Pagelaran tari jepen kemudian selesai. Lima pemudi berhenti bergerak gemulai. Lima pemuda setop memetik dan menabuh alat-alat musik mereka.  

Petang itu matahari mulai turun perlahan. Hamburan sinar mentari sore, yang posisinya semakin dekat cakrawala, sebagian besar hanya menyisakan warna kuning, oranye, dan merah untuk mata Anda. Semburat jingga secara dominan menghiasi langit senja itu. Anda terperangah oleh pesonanya.

Kini, sistem pelantang suara yang dibawa dari Desa Pela memutarkan lagu “Jingga di Semayang”. Lagu itu mengalun merdu, mengiringi gerak sang surya yang semakin turun ke ufuk barat. Bintang tata surya kita itu penaka lelah berdiri belasan jam di atas Bumi Etam.

Betapa padu. Betapa syahdu. Anda menikmati pemandangan senja di Danau Semayang itu dengan diiringi alunan lagu “Jingga di Semayang”. Saat alunan lagu memasuki bagian reff, Anda mulai menggerak-gerakkan kaki Anda mengikuti iramanya. 

Jingga di Semayang

Melarutkan menggetarkan

Jingga di Semayang

Menghadirkan menghangatkan

Itu adalah senja terakhir Anda di Kutai Kartanegara dalam perjalanan Juli lalu. Besoknya Anda harus angkat kaki ke Balikpapan, bersiap pulang kembali ke Jakarta. Kapan Anda akan kembali menginap ke Desa Pela, menyusuri Sungai Pela, menyambangi Danau Semayang, melihat pesut mahakam dan menikmati berbagai wujud lain keindahan alam?

Bilakah kau akan kembali

Merajut mimpi yang pasti

Lihatlah pesut menari

Menari nyanyian hati

Tulisan penanda keberadaan Desa Wisata Pela. Desa ini telah menyediakan rumah singgah, museum perikanan, kafe panggung, sarana untuk olahraga air seperti stand up paddle dan banana boat, serta kapal untuk susur Sungai Pela dan Danau Semayang yang punya panorama istimewa saat senja. (Josua Marunduh)

Matahari semakin mendekati garis cakrawala dan akhirnya menghilang ke balik garis cakrawala. Menghilang di balik lanskap daratan di seberang Danau Semayang.

Anda lalu beringsut bersama rombongan menaiki perahu. Meninggalkan Tanjung Tamanoh dan kembali ke Desa Pela untuk bermalam di sana. Malam terakhir sebelum ke Balikpapan.

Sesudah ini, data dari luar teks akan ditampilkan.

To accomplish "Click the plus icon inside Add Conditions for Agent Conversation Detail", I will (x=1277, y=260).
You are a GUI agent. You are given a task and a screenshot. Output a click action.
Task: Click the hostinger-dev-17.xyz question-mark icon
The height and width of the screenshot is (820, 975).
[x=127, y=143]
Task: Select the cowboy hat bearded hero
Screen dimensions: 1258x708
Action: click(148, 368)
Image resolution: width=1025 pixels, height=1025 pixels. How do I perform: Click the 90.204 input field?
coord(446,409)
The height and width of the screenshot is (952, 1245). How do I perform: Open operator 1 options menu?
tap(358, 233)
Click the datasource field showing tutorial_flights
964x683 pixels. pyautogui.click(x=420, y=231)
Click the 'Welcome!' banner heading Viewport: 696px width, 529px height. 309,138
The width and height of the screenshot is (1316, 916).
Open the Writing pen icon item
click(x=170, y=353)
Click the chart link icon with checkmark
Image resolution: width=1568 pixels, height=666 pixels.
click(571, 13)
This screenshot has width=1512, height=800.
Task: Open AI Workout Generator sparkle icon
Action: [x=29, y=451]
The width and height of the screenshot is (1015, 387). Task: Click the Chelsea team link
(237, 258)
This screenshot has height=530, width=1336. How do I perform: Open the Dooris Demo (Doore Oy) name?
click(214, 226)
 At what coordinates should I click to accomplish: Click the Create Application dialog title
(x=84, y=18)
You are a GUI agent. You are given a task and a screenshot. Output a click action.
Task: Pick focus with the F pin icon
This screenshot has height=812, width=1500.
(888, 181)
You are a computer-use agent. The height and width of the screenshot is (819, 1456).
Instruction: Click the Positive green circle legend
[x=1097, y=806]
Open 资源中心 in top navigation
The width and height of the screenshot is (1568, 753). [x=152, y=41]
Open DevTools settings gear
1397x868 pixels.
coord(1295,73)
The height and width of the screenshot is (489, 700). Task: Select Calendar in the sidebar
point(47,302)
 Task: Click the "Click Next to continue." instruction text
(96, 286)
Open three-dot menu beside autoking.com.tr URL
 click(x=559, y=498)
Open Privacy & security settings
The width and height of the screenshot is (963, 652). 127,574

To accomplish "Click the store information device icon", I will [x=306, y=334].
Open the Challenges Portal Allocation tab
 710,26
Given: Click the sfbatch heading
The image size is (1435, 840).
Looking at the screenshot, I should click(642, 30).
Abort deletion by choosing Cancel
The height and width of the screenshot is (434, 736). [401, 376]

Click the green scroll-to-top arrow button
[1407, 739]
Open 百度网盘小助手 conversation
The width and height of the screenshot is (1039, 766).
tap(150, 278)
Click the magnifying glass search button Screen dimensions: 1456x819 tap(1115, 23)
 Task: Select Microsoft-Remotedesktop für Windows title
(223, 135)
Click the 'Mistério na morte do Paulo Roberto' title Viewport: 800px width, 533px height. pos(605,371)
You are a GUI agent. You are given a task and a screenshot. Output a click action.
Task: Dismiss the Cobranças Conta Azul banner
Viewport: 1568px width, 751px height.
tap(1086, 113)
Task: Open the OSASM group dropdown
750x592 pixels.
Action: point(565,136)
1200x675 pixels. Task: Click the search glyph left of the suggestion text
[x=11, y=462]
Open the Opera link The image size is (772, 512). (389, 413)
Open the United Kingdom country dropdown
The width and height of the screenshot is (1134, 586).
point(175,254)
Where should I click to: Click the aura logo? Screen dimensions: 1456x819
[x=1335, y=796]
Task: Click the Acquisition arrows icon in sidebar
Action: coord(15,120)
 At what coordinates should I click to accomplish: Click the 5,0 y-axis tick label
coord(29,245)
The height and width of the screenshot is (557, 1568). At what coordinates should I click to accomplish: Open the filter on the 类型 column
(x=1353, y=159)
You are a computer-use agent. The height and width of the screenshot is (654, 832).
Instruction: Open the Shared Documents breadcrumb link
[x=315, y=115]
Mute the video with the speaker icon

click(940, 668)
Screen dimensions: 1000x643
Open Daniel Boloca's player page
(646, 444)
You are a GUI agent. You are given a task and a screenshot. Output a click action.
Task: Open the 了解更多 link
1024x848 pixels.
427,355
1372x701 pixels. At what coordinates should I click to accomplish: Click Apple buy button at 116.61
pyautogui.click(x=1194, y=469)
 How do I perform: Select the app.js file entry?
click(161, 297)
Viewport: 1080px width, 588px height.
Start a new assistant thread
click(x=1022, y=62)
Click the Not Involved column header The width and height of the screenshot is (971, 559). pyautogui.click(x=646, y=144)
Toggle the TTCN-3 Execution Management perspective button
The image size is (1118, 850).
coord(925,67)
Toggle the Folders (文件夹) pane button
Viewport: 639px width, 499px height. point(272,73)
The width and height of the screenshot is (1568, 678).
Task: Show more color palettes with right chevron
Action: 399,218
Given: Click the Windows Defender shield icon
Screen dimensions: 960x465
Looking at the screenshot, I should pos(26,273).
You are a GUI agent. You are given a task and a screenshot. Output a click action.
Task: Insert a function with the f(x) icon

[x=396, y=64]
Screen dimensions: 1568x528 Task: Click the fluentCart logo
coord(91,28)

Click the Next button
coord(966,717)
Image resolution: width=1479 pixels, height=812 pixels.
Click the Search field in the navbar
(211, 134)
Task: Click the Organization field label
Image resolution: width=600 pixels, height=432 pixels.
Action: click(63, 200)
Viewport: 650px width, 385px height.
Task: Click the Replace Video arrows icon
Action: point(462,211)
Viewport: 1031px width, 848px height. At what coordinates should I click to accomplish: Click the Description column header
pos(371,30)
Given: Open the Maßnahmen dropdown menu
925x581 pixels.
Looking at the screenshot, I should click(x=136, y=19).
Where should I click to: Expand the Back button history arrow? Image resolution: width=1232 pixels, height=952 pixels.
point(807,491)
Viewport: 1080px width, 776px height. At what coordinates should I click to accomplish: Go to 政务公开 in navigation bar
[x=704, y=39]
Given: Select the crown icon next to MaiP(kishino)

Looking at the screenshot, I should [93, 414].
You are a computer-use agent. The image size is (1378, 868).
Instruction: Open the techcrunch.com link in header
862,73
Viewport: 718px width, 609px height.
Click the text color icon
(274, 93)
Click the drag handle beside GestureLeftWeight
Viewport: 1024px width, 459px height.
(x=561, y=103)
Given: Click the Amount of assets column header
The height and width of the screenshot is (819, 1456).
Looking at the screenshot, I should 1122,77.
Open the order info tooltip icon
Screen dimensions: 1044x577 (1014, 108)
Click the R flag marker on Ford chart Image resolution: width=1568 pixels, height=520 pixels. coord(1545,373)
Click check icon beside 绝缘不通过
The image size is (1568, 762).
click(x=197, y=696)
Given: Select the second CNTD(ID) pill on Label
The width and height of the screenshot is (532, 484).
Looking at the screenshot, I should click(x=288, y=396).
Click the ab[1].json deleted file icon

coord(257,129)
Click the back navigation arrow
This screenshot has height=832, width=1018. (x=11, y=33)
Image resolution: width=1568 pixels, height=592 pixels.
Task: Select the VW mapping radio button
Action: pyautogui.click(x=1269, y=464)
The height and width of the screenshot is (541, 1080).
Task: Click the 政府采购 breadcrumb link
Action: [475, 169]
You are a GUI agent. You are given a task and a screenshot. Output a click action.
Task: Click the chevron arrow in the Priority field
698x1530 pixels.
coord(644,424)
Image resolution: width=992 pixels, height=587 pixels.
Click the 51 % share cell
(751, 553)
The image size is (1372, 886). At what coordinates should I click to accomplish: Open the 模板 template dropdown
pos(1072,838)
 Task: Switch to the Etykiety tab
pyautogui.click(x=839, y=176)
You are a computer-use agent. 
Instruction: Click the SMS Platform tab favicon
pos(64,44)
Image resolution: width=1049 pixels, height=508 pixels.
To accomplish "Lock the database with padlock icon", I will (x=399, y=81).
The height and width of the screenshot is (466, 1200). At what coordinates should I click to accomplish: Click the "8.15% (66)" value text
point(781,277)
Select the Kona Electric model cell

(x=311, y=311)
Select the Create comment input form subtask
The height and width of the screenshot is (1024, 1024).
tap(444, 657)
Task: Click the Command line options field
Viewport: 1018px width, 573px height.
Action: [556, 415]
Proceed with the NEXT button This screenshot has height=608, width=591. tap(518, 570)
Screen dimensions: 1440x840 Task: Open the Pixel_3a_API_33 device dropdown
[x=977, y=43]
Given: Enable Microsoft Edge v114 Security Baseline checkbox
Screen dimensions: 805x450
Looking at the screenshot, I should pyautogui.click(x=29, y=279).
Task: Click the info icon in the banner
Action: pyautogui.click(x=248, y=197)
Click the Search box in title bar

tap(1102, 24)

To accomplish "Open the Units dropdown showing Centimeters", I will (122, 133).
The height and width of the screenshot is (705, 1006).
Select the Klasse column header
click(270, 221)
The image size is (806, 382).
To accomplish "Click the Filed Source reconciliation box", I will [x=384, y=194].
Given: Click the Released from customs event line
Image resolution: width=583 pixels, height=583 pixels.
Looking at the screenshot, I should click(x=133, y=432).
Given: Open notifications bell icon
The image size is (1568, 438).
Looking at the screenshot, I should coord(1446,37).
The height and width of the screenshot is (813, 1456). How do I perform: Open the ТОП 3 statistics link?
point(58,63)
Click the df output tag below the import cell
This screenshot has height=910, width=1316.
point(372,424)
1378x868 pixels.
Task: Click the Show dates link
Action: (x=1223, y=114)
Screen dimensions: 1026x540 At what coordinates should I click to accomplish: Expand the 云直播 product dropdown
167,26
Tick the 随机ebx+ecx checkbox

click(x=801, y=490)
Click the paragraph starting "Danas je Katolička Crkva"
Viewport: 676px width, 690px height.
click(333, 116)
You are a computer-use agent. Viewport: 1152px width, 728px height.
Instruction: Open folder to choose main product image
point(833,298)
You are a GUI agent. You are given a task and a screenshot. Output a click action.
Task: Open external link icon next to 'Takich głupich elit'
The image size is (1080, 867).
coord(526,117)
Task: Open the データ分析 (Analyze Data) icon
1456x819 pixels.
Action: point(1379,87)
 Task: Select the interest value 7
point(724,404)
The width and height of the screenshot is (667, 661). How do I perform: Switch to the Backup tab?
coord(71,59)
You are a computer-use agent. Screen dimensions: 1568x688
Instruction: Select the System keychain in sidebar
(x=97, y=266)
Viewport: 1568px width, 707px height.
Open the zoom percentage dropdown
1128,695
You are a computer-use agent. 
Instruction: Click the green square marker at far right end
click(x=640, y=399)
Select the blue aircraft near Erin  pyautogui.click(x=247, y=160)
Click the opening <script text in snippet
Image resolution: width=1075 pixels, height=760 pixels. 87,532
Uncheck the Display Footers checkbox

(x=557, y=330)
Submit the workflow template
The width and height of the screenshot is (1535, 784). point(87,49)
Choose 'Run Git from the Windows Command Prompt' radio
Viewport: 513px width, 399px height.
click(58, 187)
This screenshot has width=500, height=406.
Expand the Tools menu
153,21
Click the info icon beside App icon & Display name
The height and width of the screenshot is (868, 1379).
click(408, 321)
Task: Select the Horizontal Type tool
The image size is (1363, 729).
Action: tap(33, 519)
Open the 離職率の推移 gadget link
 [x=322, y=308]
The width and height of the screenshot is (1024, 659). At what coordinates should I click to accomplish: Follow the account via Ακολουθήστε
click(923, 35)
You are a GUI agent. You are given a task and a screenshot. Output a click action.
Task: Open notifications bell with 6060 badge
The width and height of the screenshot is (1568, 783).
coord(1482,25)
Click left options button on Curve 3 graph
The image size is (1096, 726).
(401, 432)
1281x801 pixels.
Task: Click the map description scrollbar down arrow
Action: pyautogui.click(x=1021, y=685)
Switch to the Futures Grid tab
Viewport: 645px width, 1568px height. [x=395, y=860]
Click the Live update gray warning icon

Kapan Anda akan kembali ke desa wisata itu? Diam-diam Anda bertekad akan kembali ke Desa Pela suatu hari nanti. Menikmati senja Danau Semayang dengan mengajak orang-orang tersayang.

Anda sadar Anda bukanlah Sukab, sosok rekaan dalam cerita fiksi Seno Gumira Ajidarma. Jika Anda Sukab, Anda mungkin akan memotong senja di Semayang itu untuk dijadikan kartu pos. Lalu mengirimkannya kepada Alina, kekasih Anda.

Cerita Sukab itu fiktif, sedangkan keindahan senja di Danau Semayang nyata. Jadi, tak heran bila Anda tak kuasa untuk terus terkenang dan terbayang oleh keindahannya. Dan seberapa pun sering orang memotretnya, senja di Semayang selalu lebih indah jika dilihat secara langsung. Keindahan itulah yang kini ditawarkan oleh Kelompok Sadar Wisata Bekayuh Baumbai Bebudaya (Pokdarwis B3) di Desa Pela.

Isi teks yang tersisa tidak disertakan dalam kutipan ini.